Before they could turn and slink away to avoid the jovial group before them, but it was too late. One of the Vraithii had caught sight of them; he hailed them and the dozen or so revellers turned as a tide and headed straight for them.
“Nmuddyn of the many arms rose from the endless chasm, to pierce cruel Ilas’ heart. When fell flesh meets sky steel at the end of mortal reach, the wounds long inflicted lay deeper waste.”
“Fair Ilaseans, with tresses of gold!” The man who had hailed them was far more intoxicated than they were. “Noble people, will you not join us?”
Tellio’s grip tightened fractionally on Kanika’s wrist. Kanika smiled at the Vraithan and shook her head, attempting to skirt past the group, but another of the drunks stepped in their way.
“Come now, it’s the least we can do, given all you’ve suffered at our people’s hands.” The group murmured in agreement. The speaker turned openly to a guard posted on a corner some distance away. “Bastards!”
Kanika’s heart dropped. No Ilasean would ever behave so brazenly. The guard peered at them, readying herself to come and investigate, then seemed to change her mind.
“So what’s your name?” The Vraithan who had first hailed them had been inching closer, his friends edging around Tellio to touch his hair and exclaim at his eyes. Kanika glanced over at him in panic. He looked as unnerved as she felt.
“Kanika,” she told the Vraithan. He leaned in closer, seemingly fascinated by her face.
“A name fit for a princess, or even a queen!” the man exclaimed. “I am Atham, and the pleasure in this meeting is all mine.”
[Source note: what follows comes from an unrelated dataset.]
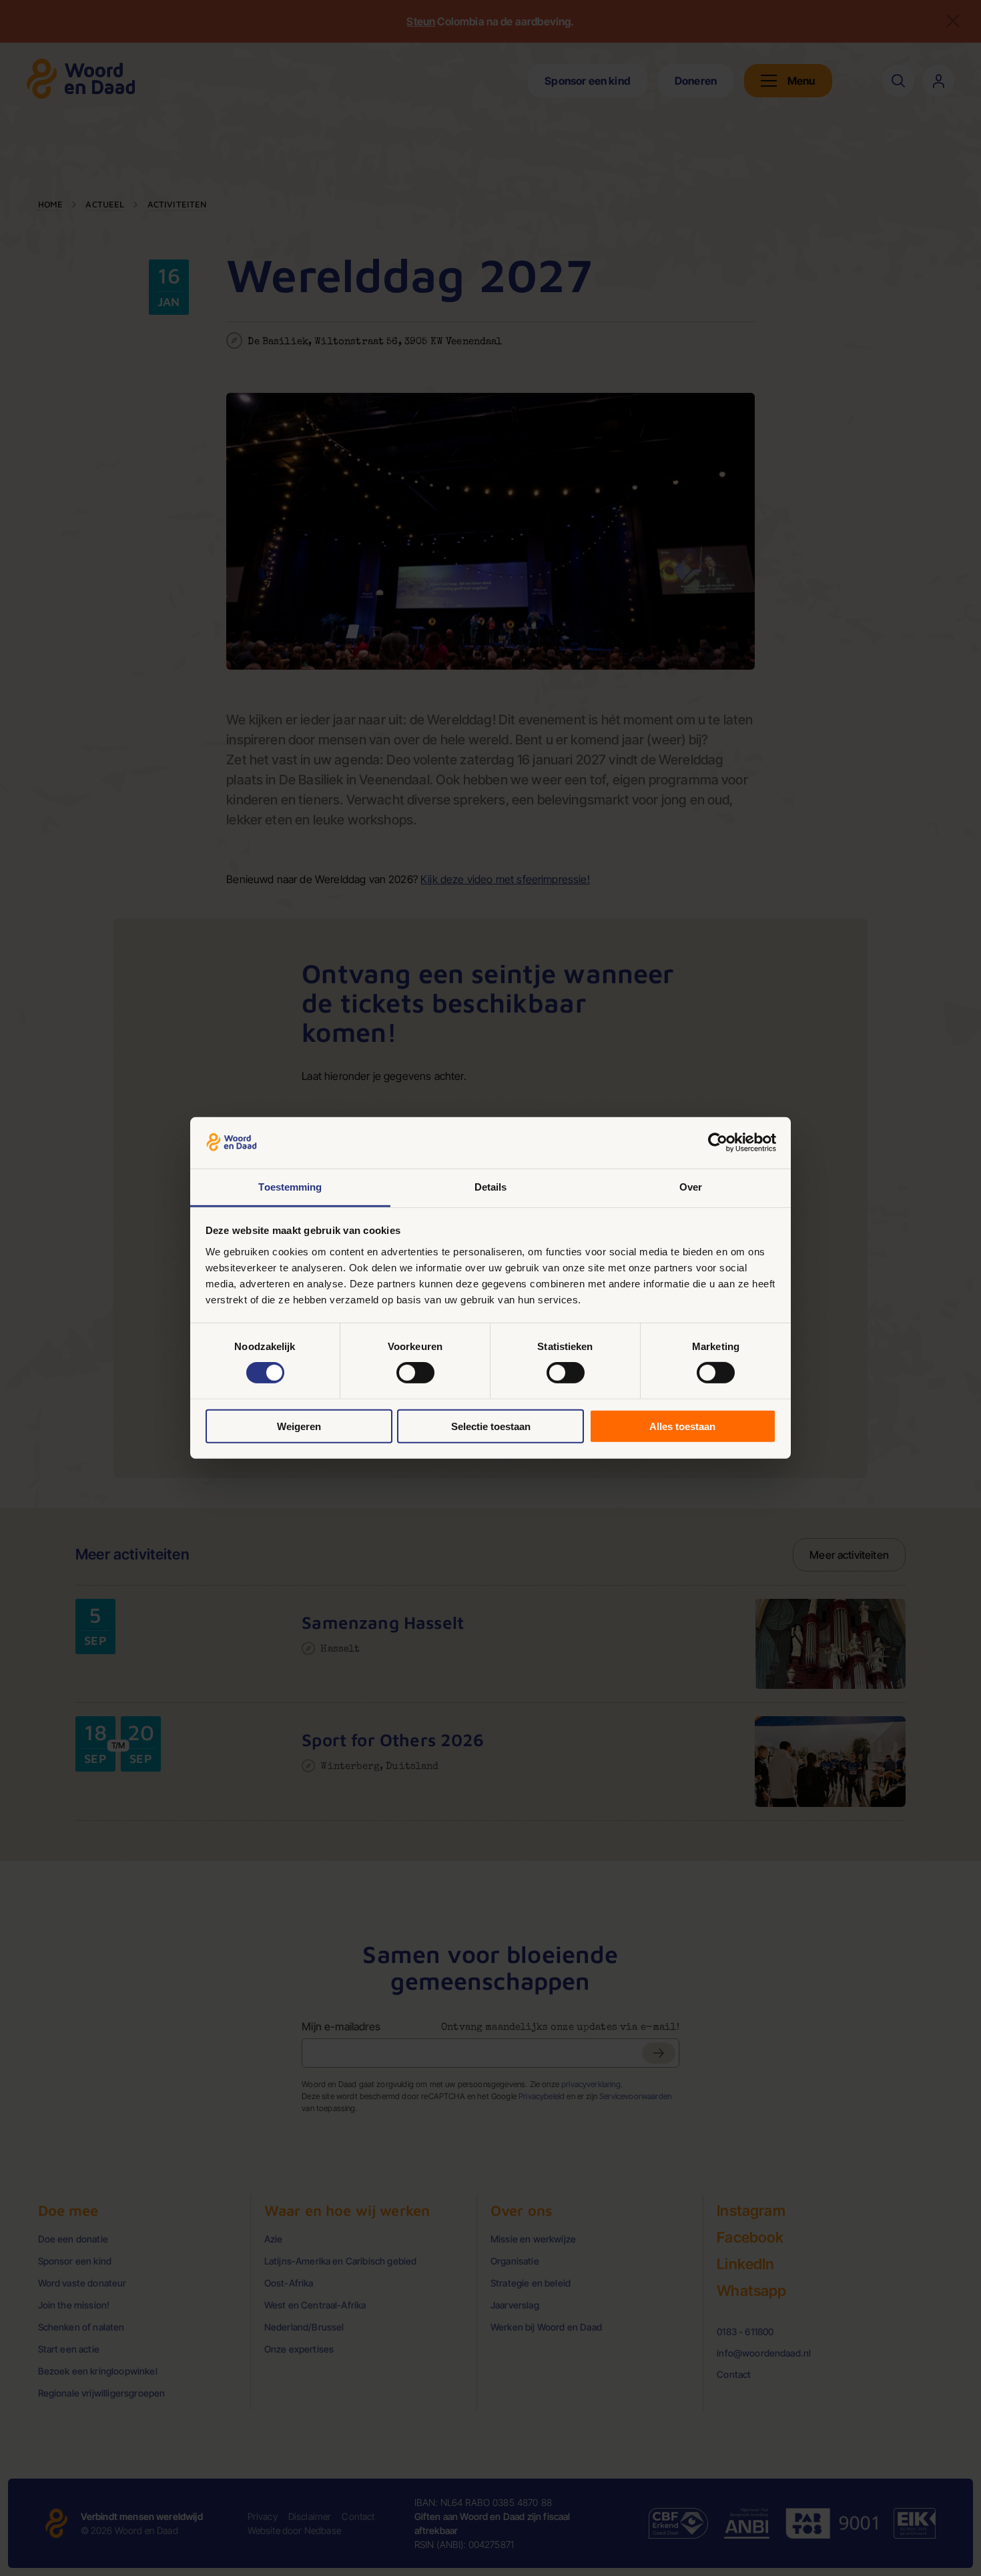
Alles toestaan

He grabbed her hand and brought it to her lips. The pleasure was undoubtedly only his, she thought as his wet lips pressed into her skin. His name seemed familiar, though, despite Vraithan names all sounding more or less the same to her. He withdrew his lips but maintained his grip on her hand.
“Nmuddyn knew the goddess would be slayer, not the slain, ‘fore the end time, but to wound was no great feat. One lash of his foul arm, and the two were parted evermore.”
“So where do you live?” he asked, still staring at her in a way that made her skin crawl.
“Not near here – my betrothed lives – ” The Vraithan threw an arm around her shoulders, all but catching her in the windpipe with a careless hand.
“Ah, no, it is almost a crime for such a beautiful woman to be betrothed already!” Atham said. “I should make it so.”
Kanika realised with a panicked shudder that the Vraithan holding her far too close was the Crown Prince, the son of the man and woman who had lead the charge against Argorien and slaughtered hundreds, if not thousands of Ilaseans who got in their way.
“You should come to the palace,” Atham slurred, still holding Kanika close. “Your friend will understand, I’m sure.”
Almost as quickly as the drunken group had set upon them, they were on their way again, leaving Tellio to watch helplessly as Kanika was borne along with them. As they left, the guard that the Vraithan had insulted earlier pushed off the wall she’d been leaning on and approached Tellio, saying something and pointing at the sky.
Kanika tried to break free and go back to him, but the drunken Vraithii nobles were pressed in at all sides, jostling and laughing, and Kanika lost sight of her beloved.
“Cruel Ilas raged, but all for nought, and wept ten thousand days. Mannem will sleep eternal, lest the Slayer find her sweet reward in souls a pair like they.”